Que, permaneceu pouco tempo na organização, entre 60 a 70 dias, juntamente com o Jota, Armando, Sargento Lisboa, Carioca, Meres.

Que, Armando era quem dirigia o carro pequeno, que era utilizado para levar o pessoal para o assalto, e que ele participou sempre sob ameaça.

Que, a participação do vereador Carola era de receber as carretas roubadas e descarregá-las em Presidente Médici, no depósito de Avenir.

Que, presenciou o descarregamento de uma carga - vários caixotes de madeira, com aproximadamente 1m2 , com uma etiqueta escrita DANGER PERIGO - durante a noite, dentro do galpão do Hemetério.

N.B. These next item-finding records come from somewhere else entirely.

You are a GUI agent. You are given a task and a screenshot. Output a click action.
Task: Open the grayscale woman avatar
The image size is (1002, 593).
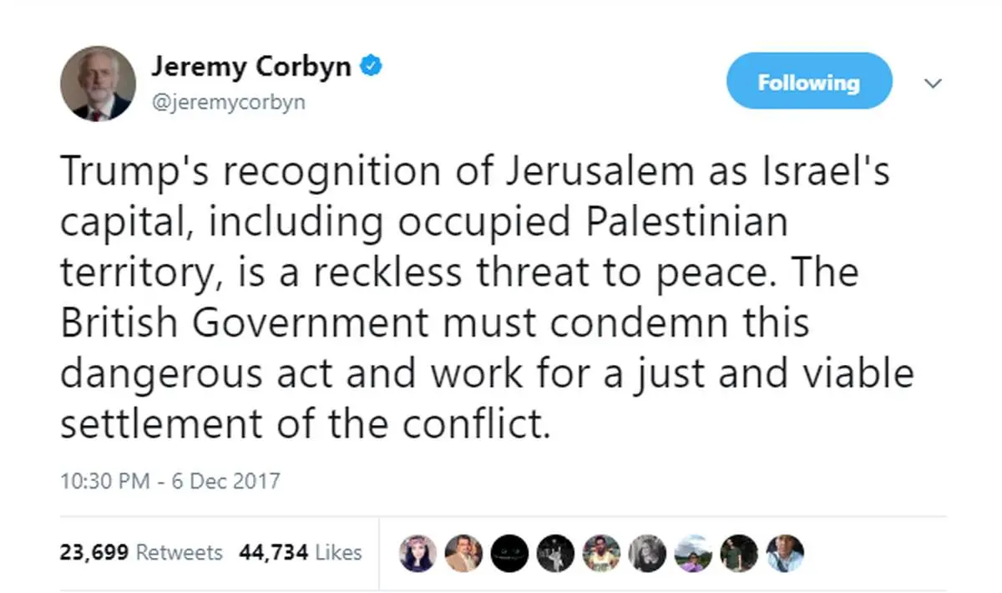tap(647, 553)
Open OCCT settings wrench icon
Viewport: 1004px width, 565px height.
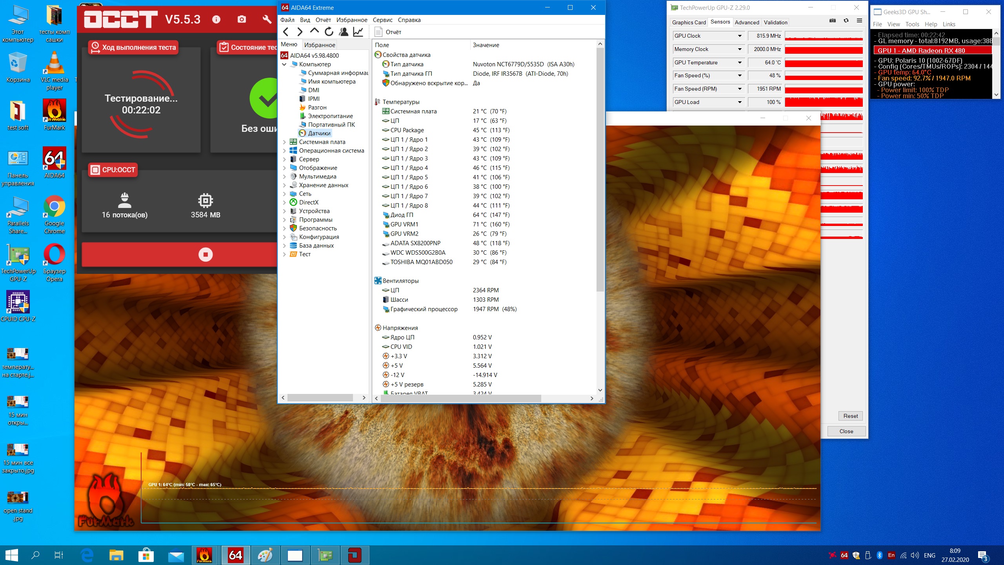[x=267, y=19]
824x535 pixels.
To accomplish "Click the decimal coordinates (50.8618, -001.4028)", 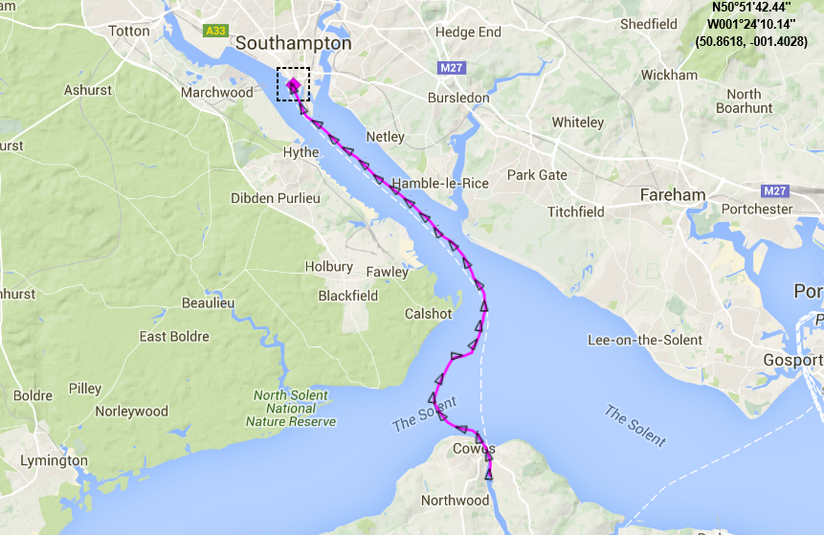I will pos(751,41).
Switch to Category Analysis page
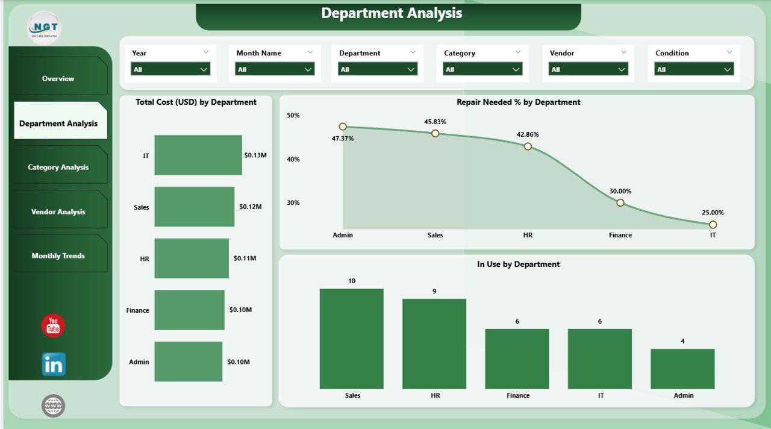This screenshot has height=429, width=771. (x=58, y=167)
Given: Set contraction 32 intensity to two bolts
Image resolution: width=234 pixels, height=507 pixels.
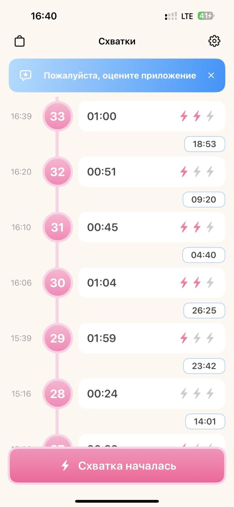Looking at the screenshot, I should [197, 172].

Que, Hemetério era envolvido em crime eleitoral, ele tinha vários títulos de eleitor na sua casa. E quem tinha muito contato com o Hemetério era a cunhada, Simoca. Ela inclusive guardava armas dele em casa.

Que, quem andava muito com o Cláudio Carioca era o Jorge Meres.

Que, quando o Hemetério era prefeito ele matou o vigia da sua fazenda, em Santa Luzia do Paruá, e colocou o Miguelzinho para assumir o crime. Ele matou também outro vigia aqui em São Luís, e colocou o filho dele para assumir a autoria do crime, pois na época o menino era de menor.

Que, o Hemetério matou o Werison Sousa dos Santos, o Neguinho, do dia 16 para o 17 de novembro de 1996, com um tiro de rifle 38. Esta arma está guardada na casa da Simoca - cunhada dele. O inquérito que encontra-se na delegacia é uma mentira.

Que, quando aconteceu o crime o Neto fugiu com o seu pai de avião, lá em Santa Maria do Paruá. E que, quando o Hemetério se apresentou na delegacia ele estava acompanhado com o seu advogado, Dr. Sebastião - que dizia ser da Assembléia. O advogado chamou o Messias Vital e pediu para que ele falasse algumas coisas, o que foi recusado. A partir disso o advogado do Hemetério começou a ameaçar de morte o Messias Vital.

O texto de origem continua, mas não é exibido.